Weekly Markets Commentary — December 19, 2016

David Joy – Chief Market Strategist, Ameriprise Financial

Rates, Valuations and Earnings: What can we Expect in 2017?

As widely expected, the Federal Reserve raised the overnight rate by one-quarter of one percent last week. It was the second such increase in the Fed’s return to policy normalization, the first coming one year earlier. However, what surprised many market participants was the Fed’s new projection of three additional quarter-point rate hikes in 2017, up from its September projection of just two, despite raising its outlook for GDP growth next year by just 0.1 percent to 2.1.

Despite Fed Chair Janet Yellen’s best efforts to talk down the significance of the change, markets reacted sharply. Prior to the Fed’s decision, the ten-year Treasury note was trading at a yield of 2.44 percent. By the end of the day it was 2.57 percent, and ended the week at 2.59. The two-year note leapt from 1.16 to 1.27, before ending the week at 1.25 percent.

The dollar also firmed on the news. The DXY index rose from a level of 101.00 prior to the meeting to close out the week at 102.80. Since the U.S. election, the dollar has climbed more than five percent, while the yield on the ten-year is 76 basis points higher, and the two-year is higher by 42. The news also took some wind from the sails of the recent strength in stocks. The S&P 500 slipped by 0.6 percent over the final three days of the week, pushing the index to a weekly decline of 0.1 percent.

A Reminder to Investors: A Level of Risk Lurks Around the Corner

Last week’s economic data was on the softer side of recent experience. Retail sales, industrial production and housing starts were all weaker than anticipated. Consumer prices showed little change. There was some evidence of strength, however, as producer prices firmed considerably, and small business and home builder sentiment rose sharply.

Investors were also reminded last week of the presence of geopolitical risk, especially as we transition to a new administration, as China absconded with a U.S. undersea drone in the South China Sea.

Closing out 2016 and Looking Ahead to 2017

With just two weeks of trading remaining in the year, the S&P 500 is higher by 10.5 percent at 2258. If it closes there, it will have surpassed our beginning of year forecast of 2175 by almost four percent. While accuracy is great, more important is getting the market’s direction right. That way, portfolios are generally positioned correctly. And, if in a year when stocks are higher that means investors did better than we expected, so much the better.

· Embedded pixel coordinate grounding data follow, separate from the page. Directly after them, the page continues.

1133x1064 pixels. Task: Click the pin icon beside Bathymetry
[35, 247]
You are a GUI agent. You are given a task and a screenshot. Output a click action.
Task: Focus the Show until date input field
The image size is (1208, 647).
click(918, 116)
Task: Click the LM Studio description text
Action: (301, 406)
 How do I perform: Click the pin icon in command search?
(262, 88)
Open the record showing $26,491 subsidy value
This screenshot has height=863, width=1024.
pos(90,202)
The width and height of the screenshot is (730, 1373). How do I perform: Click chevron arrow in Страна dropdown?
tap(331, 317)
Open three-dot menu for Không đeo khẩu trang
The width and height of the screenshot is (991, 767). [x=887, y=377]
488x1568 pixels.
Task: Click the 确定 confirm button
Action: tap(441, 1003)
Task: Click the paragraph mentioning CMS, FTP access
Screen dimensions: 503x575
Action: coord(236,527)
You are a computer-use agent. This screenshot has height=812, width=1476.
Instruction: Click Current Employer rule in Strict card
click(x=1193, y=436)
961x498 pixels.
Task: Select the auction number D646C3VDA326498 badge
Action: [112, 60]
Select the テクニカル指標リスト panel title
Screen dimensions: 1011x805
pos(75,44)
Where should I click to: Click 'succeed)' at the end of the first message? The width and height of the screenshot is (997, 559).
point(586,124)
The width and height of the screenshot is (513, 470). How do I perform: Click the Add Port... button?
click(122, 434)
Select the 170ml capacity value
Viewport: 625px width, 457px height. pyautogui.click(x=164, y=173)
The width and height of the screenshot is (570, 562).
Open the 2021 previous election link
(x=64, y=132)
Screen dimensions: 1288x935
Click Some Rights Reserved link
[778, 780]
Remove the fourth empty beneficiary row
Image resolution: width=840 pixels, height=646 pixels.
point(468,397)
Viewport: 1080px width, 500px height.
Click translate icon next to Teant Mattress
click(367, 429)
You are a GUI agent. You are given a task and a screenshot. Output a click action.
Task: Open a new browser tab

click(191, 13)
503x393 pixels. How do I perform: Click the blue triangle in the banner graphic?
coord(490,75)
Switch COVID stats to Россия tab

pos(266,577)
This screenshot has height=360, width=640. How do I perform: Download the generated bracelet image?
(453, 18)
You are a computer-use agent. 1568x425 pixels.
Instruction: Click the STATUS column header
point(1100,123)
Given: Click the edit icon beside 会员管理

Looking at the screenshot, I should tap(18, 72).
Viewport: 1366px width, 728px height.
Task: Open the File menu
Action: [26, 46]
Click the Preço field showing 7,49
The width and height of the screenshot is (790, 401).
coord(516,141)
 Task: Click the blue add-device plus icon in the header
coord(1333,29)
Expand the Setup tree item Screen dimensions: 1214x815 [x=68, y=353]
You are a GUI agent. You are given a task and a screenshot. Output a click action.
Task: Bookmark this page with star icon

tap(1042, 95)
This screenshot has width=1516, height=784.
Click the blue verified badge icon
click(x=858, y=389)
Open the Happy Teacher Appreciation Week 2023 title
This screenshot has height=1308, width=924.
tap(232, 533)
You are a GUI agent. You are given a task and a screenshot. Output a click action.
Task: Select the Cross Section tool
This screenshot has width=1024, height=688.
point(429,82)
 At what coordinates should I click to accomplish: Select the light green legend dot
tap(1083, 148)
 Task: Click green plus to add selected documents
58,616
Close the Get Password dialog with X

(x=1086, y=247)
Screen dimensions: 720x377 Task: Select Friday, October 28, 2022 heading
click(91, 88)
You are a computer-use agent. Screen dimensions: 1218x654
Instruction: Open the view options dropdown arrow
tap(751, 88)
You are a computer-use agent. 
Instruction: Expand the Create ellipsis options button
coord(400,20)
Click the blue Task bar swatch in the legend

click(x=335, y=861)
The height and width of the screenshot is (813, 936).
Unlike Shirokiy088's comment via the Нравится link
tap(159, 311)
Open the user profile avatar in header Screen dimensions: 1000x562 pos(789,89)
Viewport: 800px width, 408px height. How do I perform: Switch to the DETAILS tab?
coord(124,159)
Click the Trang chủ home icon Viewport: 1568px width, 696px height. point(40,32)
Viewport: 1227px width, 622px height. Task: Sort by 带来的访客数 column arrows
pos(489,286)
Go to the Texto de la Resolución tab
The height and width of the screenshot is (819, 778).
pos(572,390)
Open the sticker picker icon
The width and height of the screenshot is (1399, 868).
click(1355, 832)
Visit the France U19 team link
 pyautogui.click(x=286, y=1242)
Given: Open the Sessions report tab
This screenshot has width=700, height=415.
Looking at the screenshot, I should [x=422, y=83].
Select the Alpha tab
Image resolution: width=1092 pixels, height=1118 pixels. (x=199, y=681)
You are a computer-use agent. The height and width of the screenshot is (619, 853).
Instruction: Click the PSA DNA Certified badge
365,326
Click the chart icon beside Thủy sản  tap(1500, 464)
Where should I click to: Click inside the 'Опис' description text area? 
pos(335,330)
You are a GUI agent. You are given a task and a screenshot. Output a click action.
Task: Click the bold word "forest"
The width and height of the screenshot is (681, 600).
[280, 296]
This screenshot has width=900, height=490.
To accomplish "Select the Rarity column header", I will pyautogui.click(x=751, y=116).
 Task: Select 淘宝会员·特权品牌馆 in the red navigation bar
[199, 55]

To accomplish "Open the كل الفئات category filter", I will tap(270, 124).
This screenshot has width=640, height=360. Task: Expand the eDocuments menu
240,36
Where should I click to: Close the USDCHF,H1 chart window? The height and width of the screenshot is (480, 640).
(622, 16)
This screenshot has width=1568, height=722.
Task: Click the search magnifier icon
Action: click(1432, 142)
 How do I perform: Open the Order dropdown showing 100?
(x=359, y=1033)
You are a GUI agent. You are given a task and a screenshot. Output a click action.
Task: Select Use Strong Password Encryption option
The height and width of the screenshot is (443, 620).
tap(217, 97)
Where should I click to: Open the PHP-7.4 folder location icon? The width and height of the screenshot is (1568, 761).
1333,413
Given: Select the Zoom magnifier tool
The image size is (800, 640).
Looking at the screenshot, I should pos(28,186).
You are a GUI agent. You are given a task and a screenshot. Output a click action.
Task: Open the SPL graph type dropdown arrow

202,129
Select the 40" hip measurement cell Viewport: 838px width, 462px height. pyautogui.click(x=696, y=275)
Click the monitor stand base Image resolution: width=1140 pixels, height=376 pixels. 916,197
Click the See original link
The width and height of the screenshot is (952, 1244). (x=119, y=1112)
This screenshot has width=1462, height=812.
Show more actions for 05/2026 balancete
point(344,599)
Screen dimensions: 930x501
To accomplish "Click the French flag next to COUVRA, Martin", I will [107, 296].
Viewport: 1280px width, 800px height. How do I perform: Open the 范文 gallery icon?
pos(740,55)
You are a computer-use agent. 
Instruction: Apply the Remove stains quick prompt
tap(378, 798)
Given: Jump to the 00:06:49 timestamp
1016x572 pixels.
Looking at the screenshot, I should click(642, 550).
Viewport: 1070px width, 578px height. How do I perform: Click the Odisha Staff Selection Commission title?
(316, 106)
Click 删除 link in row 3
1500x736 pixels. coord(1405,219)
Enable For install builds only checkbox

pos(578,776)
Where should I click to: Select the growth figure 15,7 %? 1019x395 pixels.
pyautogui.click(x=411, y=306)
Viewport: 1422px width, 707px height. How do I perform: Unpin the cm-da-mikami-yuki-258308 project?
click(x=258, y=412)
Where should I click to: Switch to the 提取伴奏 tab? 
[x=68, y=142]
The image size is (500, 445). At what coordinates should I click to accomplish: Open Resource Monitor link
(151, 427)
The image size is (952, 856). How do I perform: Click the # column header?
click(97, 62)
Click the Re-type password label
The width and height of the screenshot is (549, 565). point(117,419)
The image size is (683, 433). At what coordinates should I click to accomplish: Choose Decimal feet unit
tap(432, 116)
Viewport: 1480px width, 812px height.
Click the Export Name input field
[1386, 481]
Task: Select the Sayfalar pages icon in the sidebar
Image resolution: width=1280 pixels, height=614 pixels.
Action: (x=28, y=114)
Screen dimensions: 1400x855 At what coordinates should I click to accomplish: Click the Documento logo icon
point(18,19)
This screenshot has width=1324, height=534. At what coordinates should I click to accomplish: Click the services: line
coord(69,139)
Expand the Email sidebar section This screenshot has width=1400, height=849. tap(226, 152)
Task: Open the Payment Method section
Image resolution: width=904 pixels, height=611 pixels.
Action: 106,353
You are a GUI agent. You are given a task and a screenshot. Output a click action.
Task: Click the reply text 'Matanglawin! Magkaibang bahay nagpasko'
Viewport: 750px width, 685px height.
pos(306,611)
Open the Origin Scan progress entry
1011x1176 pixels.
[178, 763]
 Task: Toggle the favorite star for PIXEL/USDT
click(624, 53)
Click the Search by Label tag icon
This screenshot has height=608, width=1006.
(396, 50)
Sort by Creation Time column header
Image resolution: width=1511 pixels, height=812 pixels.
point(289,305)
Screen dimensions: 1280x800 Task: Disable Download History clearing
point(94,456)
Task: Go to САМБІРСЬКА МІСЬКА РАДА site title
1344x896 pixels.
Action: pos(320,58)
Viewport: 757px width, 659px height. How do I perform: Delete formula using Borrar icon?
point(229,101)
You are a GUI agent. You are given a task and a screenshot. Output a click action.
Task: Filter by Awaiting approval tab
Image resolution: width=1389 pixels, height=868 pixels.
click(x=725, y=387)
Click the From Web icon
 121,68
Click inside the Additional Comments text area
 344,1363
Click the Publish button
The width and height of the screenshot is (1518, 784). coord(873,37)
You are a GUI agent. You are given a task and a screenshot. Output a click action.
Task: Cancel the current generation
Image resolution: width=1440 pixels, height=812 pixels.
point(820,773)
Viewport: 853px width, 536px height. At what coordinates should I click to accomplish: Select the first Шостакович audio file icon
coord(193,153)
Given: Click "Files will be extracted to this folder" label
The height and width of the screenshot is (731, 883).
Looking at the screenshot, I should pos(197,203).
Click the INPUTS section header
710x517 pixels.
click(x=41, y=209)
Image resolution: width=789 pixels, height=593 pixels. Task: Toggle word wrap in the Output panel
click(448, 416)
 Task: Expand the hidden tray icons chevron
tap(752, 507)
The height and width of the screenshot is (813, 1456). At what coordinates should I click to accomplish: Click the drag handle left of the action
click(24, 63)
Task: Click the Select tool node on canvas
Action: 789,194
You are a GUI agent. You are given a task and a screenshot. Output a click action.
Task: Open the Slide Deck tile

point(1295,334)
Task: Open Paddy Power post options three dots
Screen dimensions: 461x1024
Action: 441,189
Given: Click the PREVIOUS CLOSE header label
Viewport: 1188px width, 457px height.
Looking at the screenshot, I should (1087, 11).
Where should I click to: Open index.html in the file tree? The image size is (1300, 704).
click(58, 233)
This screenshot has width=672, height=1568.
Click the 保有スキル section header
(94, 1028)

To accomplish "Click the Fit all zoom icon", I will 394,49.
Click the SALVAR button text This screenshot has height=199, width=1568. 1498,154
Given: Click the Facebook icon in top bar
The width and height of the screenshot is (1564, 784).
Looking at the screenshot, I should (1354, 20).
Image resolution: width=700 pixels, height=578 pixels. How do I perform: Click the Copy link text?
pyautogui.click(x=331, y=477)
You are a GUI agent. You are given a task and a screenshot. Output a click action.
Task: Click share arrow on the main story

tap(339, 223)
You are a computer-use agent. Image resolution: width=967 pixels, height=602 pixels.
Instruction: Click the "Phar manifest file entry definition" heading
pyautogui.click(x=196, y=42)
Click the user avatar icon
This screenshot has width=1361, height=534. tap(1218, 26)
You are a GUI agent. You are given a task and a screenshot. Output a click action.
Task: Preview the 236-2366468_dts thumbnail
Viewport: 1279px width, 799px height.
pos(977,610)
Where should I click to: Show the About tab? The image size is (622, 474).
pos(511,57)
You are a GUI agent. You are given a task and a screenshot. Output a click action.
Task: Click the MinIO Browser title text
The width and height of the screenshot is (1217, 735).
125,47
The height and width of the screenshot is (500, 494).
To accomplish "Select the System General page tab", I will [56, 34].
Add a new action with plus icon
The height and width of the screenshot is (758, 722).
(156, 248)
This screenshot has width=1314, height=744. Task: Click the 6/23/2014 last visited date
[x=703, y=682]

But this time around, it also means that valuations are somewhat stretched. Fourth quarter earnings are now expected to grow by 3.2 percent, according to Factset. If companies deliver, it would mean the first consecutive quarters of earnings growth in a year and a half. But since the election, the move higher in stocks has outpaced the improvement in earnings. Bloomberg estimates the price/earnings (P/E) ratio of the S&P 500 to be 19X based on full year 2016 earnings. That compares to a five-year average trailing P/E of 17.2X, and a ten-year average of 16.9X. So, today’s valuation, while arguably not excessive, is elevated.

Certainly, earnings may catch up. For 2017 Factset now estimates that Wall Street is expecting earnings growth of 11.5 percent. That would put the forward P/E for 2017 expected earnings at 17X, more reasonable, perhaps, but still above the recent intermediate-term averages. And we suspect that stocks may have already discounted some of the anticipated improvement in the business climate under the new administration.

And so, as we look toward the New Year, we see the potential for somewhat better economic growth and improved earnings, offset to some extent by rising interest rates and tempered by elevated valuations. All of which equates, in our minds, to another year of modestly positive equity prices, with the S&P 500 rising to 2360 at year-end. That is just 4.5 percent above Friday’s close. If stocks perform better than that, as they have in 2016, so much the better, as long as we get the direction right.